Lucy in the Sky could have been a camp classic. Unfortunately, first-time feature filmmaker Noah Hawley (Legion) wanted to tell a deeply profound story inspired by the true events involving astronaut Lisa Marie Nowak in the winter of 2007.
Hawley fails at telling such a story, but there are not-so-grace notes that hint at a funny, silly, bawdy movie that could’ve been. I know, I’m not supposed to write about the woulda-coulda-shoulda. It’s difficult not to when Hawley’s film is ripe for the picking, for the pointing out that buried in there is a really worthwhile comedy. As it is, Lucy in the Sky is unintentionally hysterical, and only in fits and starts. There’s Natalie Portman’s thick southern drawl, and later a blonde bobbing wig over that mop-top, and the changing aspect ratios that come and go without rhyme or reason. Polly Morgan’s photography is nimble, agile, quietly moving through the small and big spaces of Lucy’s inner and outer life. There are standout images utilizing the shifting ratio, from widescreen to full-screen and back again. And again, there’s simply no motivation behind it. There’s even a moment when, while Lucy is in the throes of passion, Hawley’s letterbox wiggles and dances around the frame. Watching Lucy in the Sky is like watching an incredibly experienced film student ply his trade for the first time, wanting to show off and try so many little tricks up his sleeve. I can’t say I didn’t enjoy watching Hawley try, it’s just that trying doesn’t necessarily mean succeeding. Tonally the film flits between pretentious and melodramatic, settling on the latter after Lucy really begins to lose her way, embroiling herself in an affair with another astronaut (Jon Hamm) and eventually stalking him.

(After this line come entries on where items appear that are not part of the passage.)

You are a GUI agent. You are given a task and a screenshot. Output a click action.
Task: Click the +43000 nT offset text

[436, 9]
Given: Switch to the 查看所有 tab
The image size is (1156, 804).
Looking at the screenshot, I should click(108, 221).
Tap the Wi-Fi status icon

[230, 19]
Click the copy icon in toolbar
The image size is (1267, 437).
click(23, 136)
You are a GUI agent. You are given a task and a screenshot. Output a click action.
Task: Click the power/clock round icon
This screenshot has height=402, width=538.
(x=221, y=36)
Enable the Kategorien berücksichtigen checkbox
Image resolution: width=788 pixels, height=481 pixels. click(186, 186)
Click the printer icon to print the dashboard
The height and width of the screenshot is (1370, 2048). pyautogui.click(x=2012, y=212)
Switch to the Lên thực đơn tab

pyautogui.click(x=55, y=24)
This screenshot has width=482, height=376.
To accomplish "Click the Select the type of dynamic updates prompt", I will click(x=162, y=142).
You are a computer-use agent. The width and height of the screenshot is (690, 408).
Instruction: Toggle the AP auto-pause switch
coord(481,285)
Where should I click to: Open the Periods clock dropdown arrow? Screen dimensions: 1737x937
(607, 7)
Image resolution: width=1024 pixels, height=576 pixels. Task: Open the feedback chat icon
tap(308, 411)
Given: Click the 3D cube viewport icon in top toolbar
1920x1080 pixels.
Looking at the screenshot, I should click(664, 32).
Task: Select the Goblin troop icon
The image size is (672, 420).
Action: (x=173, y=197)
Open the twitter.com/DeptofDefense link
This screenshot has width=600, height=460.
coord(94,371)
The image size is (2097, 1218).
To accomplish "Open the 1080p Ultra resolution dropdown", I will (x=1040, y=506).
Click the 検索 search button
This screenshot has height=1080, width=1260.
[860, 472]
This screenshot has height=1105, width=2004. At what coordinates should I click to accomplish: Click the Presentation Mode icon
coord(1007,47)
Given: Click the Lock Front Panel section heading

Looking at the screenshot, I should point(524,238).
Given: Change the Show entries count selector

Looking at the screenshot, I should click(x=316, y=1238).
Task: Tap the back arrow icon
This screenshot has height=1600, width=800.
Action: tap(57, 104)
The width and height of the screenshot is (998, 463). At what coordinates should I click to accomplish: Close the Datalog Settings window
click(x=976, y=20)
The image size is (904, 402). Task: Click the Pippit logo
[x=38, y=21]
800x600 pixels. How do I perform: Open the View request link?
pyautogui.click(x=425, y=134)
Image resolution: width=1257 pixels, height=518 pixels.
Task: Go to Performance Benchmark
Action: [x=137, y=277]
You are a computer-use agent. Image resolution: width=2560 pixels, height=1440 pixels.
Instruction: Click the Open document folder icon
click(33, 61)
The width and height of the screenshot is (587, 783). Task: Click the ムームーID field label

On the acting front, I’ll never forget Dan Stevens’ ham-perfect impersonation of Ned Flanders as her cuckold husband, and Ellen Burstyn is a craggy hoot as Lucy’s foul-mouthed mother, a woman who’s seen it all and has zero fucks left to give anyone around her. Hamm enjoys a singular monologue about love that nearly had me wondering if I was watching a well-written drama. Portman, for her part, is either underplaying or overplaying it, rarely finding the sweet spot in between. She’s a bore when Lucy’s still got her marbles, doing chores around the house, and she’s a ham once Hamm “betrays” her and hooks up with her peer (Zazie Beetz) in the shuttle program. Portman is one of today’s best working actors, yet here she reaches for the moon and comes up short. She doesn’t get any help from a script that seems to have no idea what’s wrong with her character beyond school-age ruminations on space. It’s implied that Lucy’s time in space gave her one powerful dopamine rush that she’s now desperate to replicate, like a first-time heroin user suffering depression. An intriguing concept, but barely threaded or explored here. A third-act turn into gender power dynamics is too little too late thematically, a seeming attempt to ascribe feminist subtext to Lucy’s mission. Given her erratic and eventually dangerous behavior, it’s incredibly odd to try to frame her motivations in that way. It’s especially odd given the optics, a narrative about a girl who goes off the deep end because another man snubbed her. Doesn’t exactly sound feminist, does it?
Occasionally, the movie is just as hysterical as Lucy herself, though not nearly enough. Hawley leaves out the diapers in Nowak’s story, going for serious character study over kooky true story. It’s too bad, because Lucy in the Sky could use some diapers.